**Quoted text:**
MLB Winter Meetings are a bust: Malusis

MLB commissioner Rob Manfred. (Photo: Getty Images)

As Major League Baseball’s Winter Meetings came and went last week in Las Vegas, I can’t tell you how disappointed I was as not only a fan of the sport but one that has made sports my career.

 

It was a disaster of epic proportions. Not because of something that happened, because of the very fact that nothing happened. When the great debate in Sin City surrounds former White Sox OF/DH Harold Baines’ Hall-of-Fame candidacy, that is when you know you have hit rock bottom. When that debate carries on for three days, that my friends, is the abyss.

 

Mets GM Brodie Van Wagenen is certainly an optimistic sort and described his first Winter Meetings as exhilarating. That might have been true for him, but I don’t think you could say that for the Major League Baseball fan.

 

As the Winter Meets in Las Vegas came to a rightful conclusion, they were an absolute bore. MLB commissioner Rob Manfred needs to do something about that because you can’t have a four-day event that embraces free agency and trades while bringing all the decision makers from each team together in one city and have the equivalency of next to nothing happen.

 

I get there was some movement, but nothing like it once was. The Winter Meetings used to generate big buzz for the sport that desperately needs it.

 

I feel like the biggest buzz that was generated was the speculation of a potential three-team trade that would have landed the Mets stud catcher JT Realmuto from the Marlins and would have placed star right-handed starter Noah Syndergaard with the Yankees.

 

Other than that, maybe people were stunned that free agent outfielder Andrew McCutchen got a three-year, $50 million dollar contract from the Phillies.

 

I know some have speculated that the sport needs to put some deadlines in place to get the movement that is desired. I don’t know if that is the answer. It would certainly get movement, but would you get the blockbuster trades? You certainly can’t put any ‘hard’ deadline on free agents because that might lead teams to have more leverage during negotiations. Kind of a take it or leave it mindset.

**Written problem 1:** In the column on baseball's Winter Meetings, what contract did Andrew McCutchen get from the Phillies?
**Written problem 2:** Continue the column on baseball's Winter Meetings from its last sentence.

**Material provided:**
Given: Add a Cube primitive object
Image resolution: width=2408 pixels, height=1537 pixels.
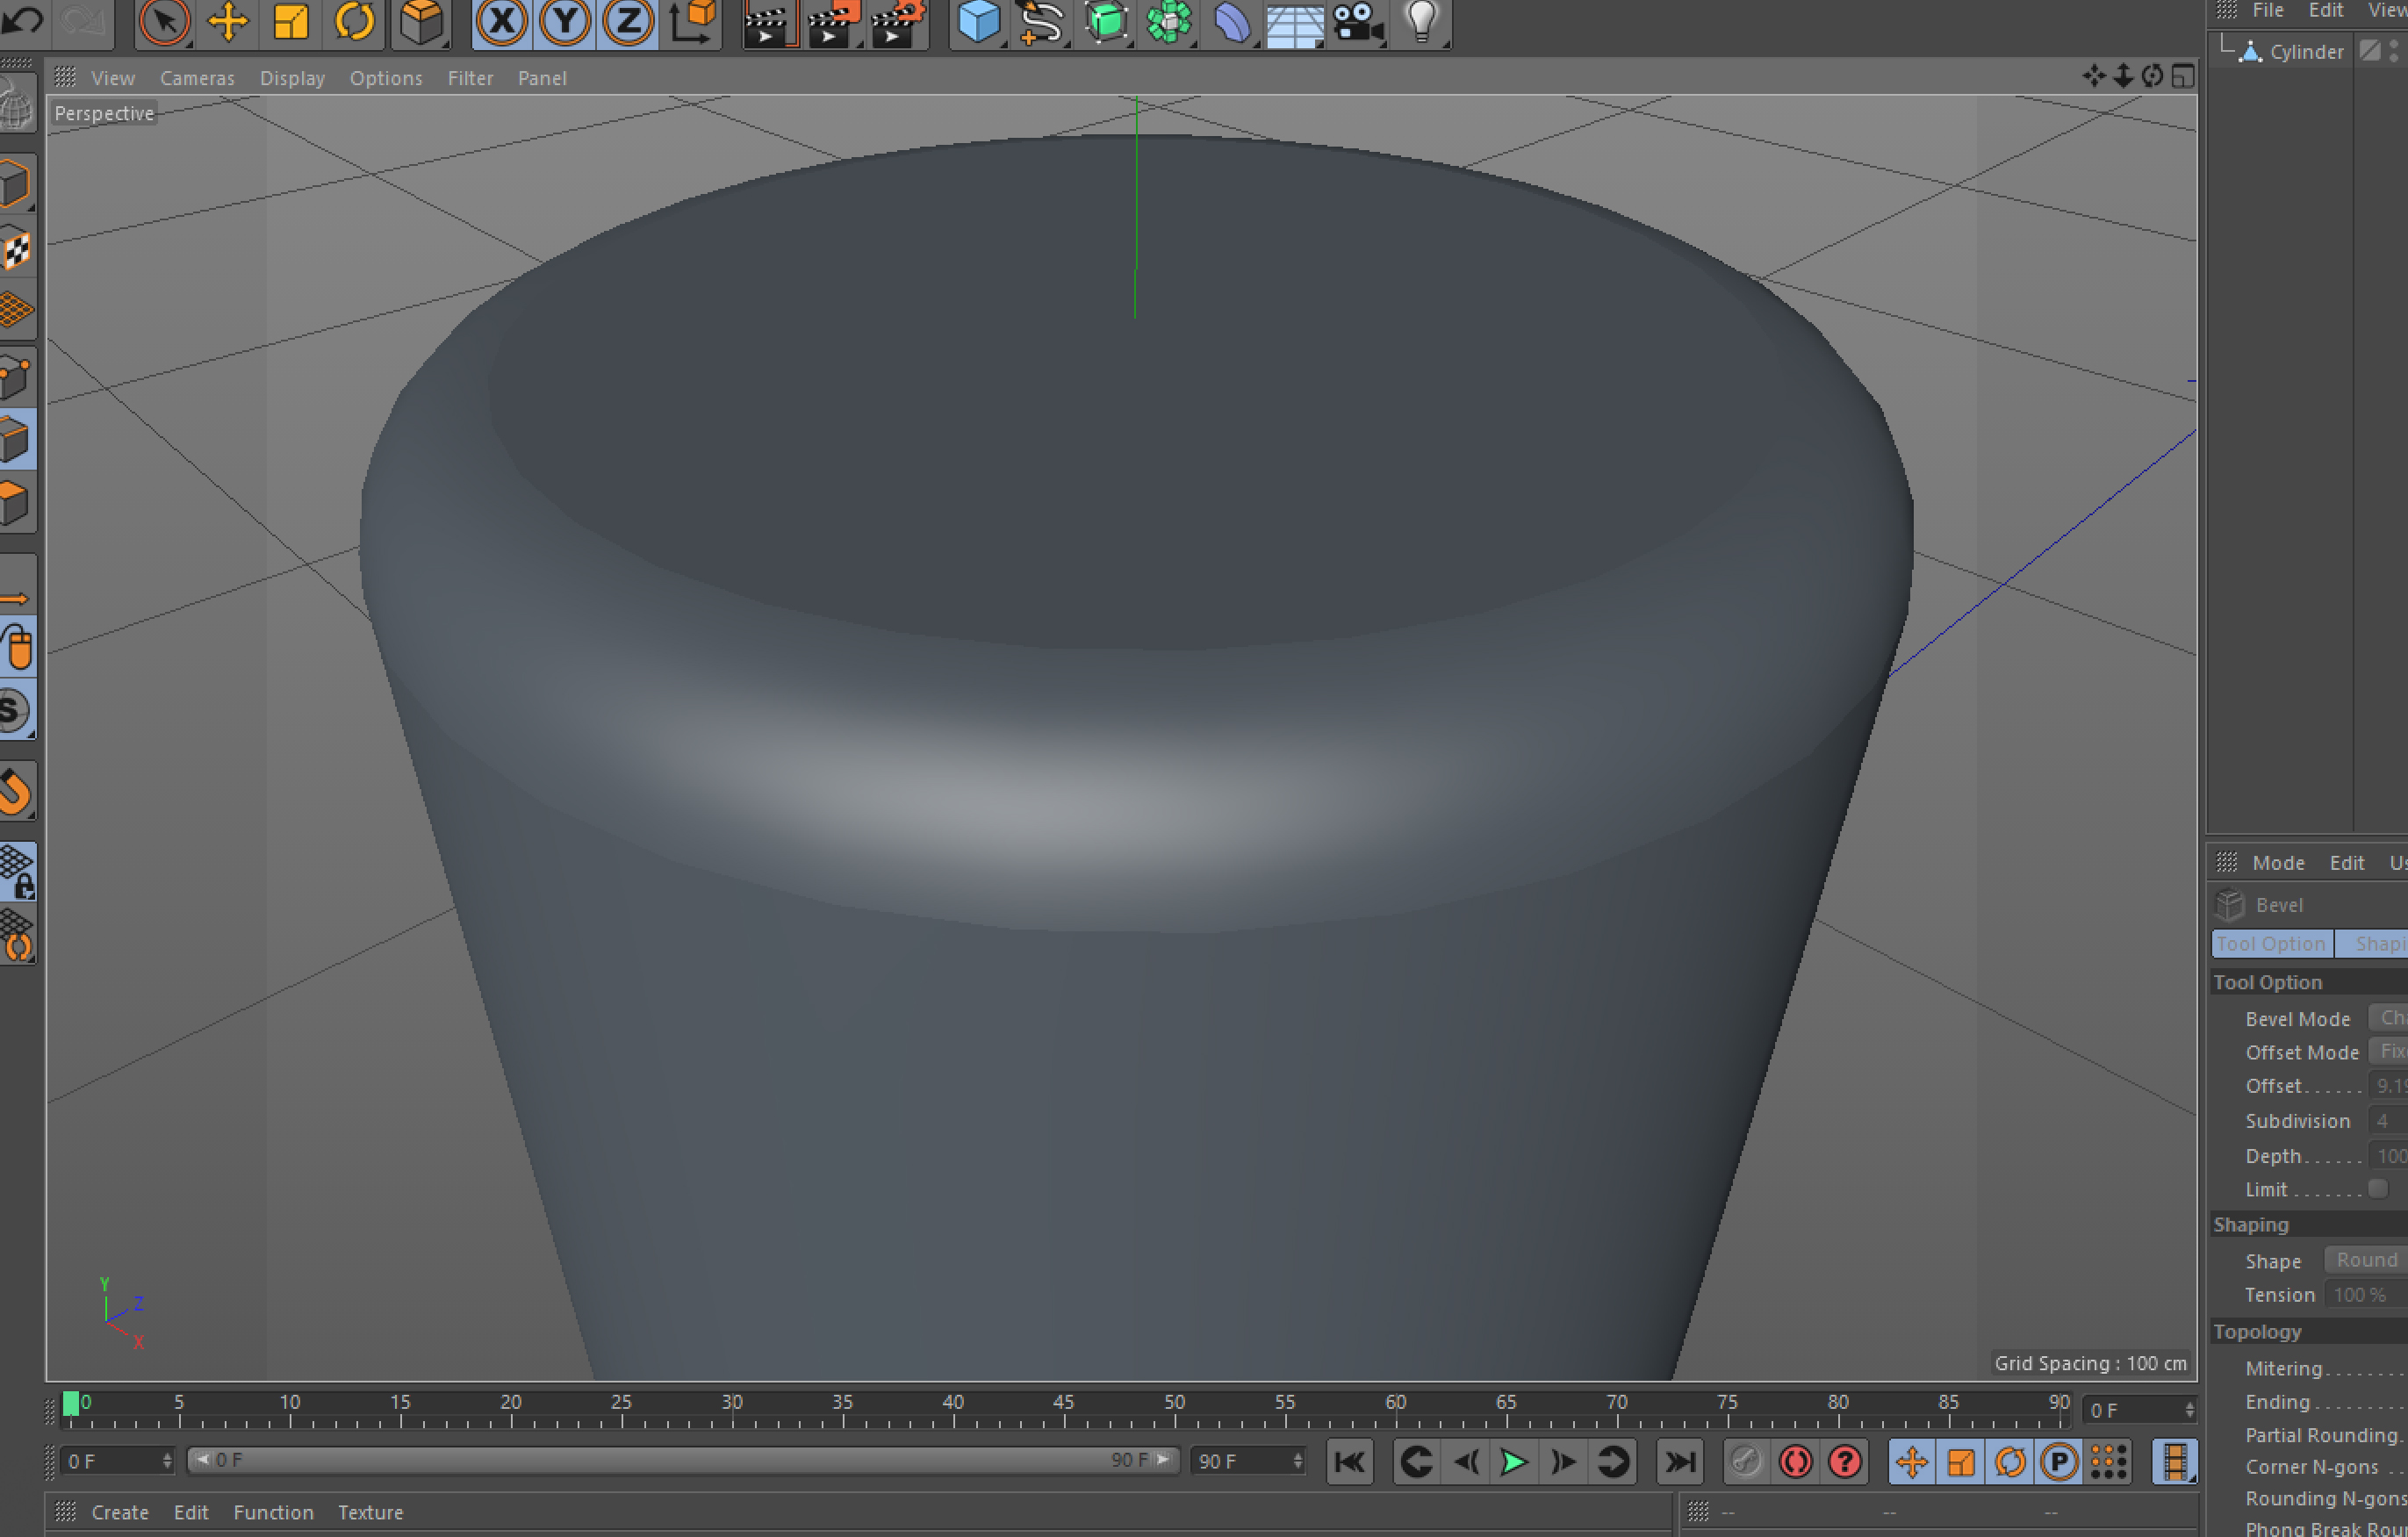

**Answer 1:** A three-year, $50 million contract.

**Answer 2:**
 

How about this? Why don’t we just do away with the Winter Meetings altogether?

 

If we are debating about the shift and re-writing the rulebook to try and adjust the game to make it more watchable to the millennials, why not do away with an event that encapsulates what the millennial sports fan feels about that sport: That it is boring.

 

All talk, no action. I know there is the Rule 5 draft. I know that there are people, young and old, that are looking to network and interview for jobs. There are other things going on besides the comedian Carrot Top making the rounds on MLB Network.

 

You don’t need to put a trade deadline for the off-season. You don’t need to move it back even further into the winter months, either. Let’s not forget that people want to know where they are going to be playing sooner rather than later. There is no need for the event, period. You can celebrate baseball by holding a convention for the fans before pitchers and catchers report. You can certainly have an MLB job fair at any major city of your choosing and you can rotate between Los Angeles, Boston, New York, Chicago, and Miami. You can run the Rule 5 draft whenever you decide to run the Rule 5 draft. I mean who really cares? 

 

If you are Major League Baseball, you can’t spend millions on a four-day event and have the general consensus be that it was a bore or a waste of time. That just does not work.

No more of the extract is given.